Zimmer states that he wants everyone to be “free and creative” and explains that the group name “The County Well” was derived from the concept “of growing the well of musical collaborators in the area." The group’s roots harken back to collaborative efforts between Zimmer and Graham Guest of the Houston, Texas-based band Moses Guest.

"We started writing and collaborating together," Zimmer noted, "and then I would use anyone that came by the studio that had musical talent."

Their present roster features Guest (nylon and electric guitar, and lead vocals), Tracy Blackman (backing vocals), Michael Blumenstein (guitar and vocals), Alyssa Joy Claffey (fiddle. vocals), Eric Eisenberg (backing vocals), Joel Jaffe (pedal and lap steel), Sophie Meiers (backing vocals), Steve Moore (bass), Sean Nelson (drums and percussion), Amy Nordstrom (backing vocals), Sandy Stadtfelt (trombone), Erik Yates (flute, dobro, and backing vocals), and Steven Younger (keyboards and backing vocals.)

Track by track

This 11-track experimental disc opens on their first single “Whiskey Before Noon.” Written by Zimmer, this is a country-tinged tune complete with a memorable chorus.

“Mezzanine,” by Guest and Zimmer)is next. Some sources refer to it as a “Country Cha-Cha.” While the “paper bag” reference might be dated, any drinker out of his or her 20s is sure to appreciate it. The song is further highlighted by Stadfelt’s trombone.

“Mrs. Soul” is a jazzy number composed by Zimmer. Guest’s song, “Baby,” follows as the drums are dropped as it takes on a country feel and further demonstrates the fun, fluid, underground nature of this release. “Ship You Can’t Steer” is a musical metaphor by Zimmer that begins with a definite Jethro Tull-like flute lead.

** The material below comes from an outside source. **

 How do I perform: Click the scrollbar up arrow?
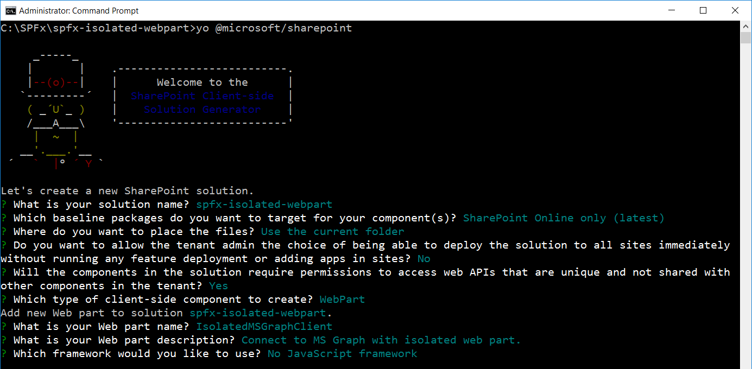[746, 27]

Guest’s “Light” features an a cappella opening and further reveals the fluid harmonious signature sound of this tuneful team. “Alabama,” another Guest song, includes a country tint and a blues-like swell. The harmonies and almost polyrhythmic bass and drums add a vaguely Simon and Garfunkel-like element to it.

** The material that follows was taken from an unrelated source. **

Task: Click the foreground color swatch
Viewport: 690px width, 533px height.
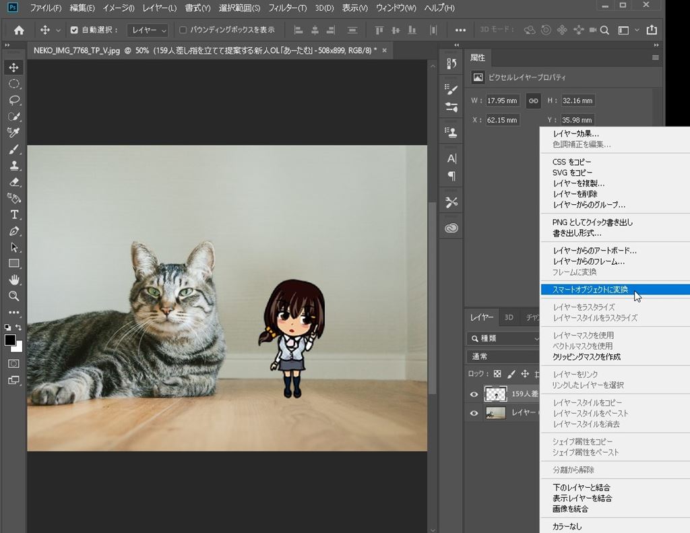Action: 10,340
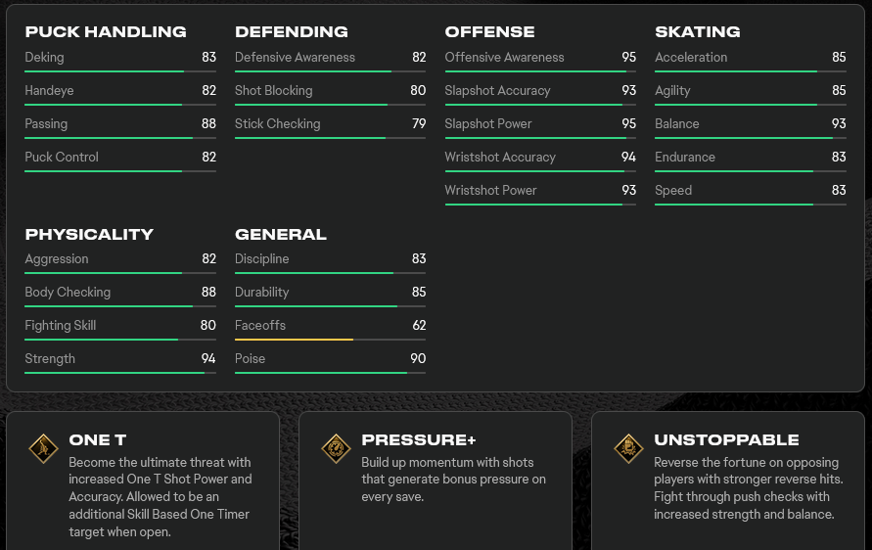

Zimmer’s “Extra Heavy” is next. It demonstrates not only what Zimmer can do as a composer but it also indicates an obvious Grateful Dead-inspired sense of musically-experimental attitude.

It’s back to Guest tunes with the ethereal “Empty Hall” which has a definite blues influenced quality to it.

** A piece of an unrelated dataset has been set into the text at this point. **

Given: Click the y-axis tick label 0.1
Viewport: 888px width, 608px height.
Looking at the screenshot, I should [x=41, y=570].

Zimmer takes on “Hollywood” in a lyrical reflection on the jaded L.A. crowd, and those afraid to venture out here any more. To answer the question posed within this piece: The Hollywood sign is still here. Unfortunately, you have to avoid the local homeowners who intentionally misdirect you in order to preserve their parking spots and remain well behind a fence even if you manage the hike.

Things pick up with the instrumental album endnote “Subtle And Serene,” by Guest and Zimmer. Here the gang gets one more chance to show off their stuff.

For the record

For the record, this debut disc does what it was meant to do: It exemplifies the unique audio offerings of a united underground Country Music scene and then some with its own occasionally odd intermixing of instruments, vocals, and music genres and inspirations. So check out The County Well’s “Future Country” and you just might see the “Light.”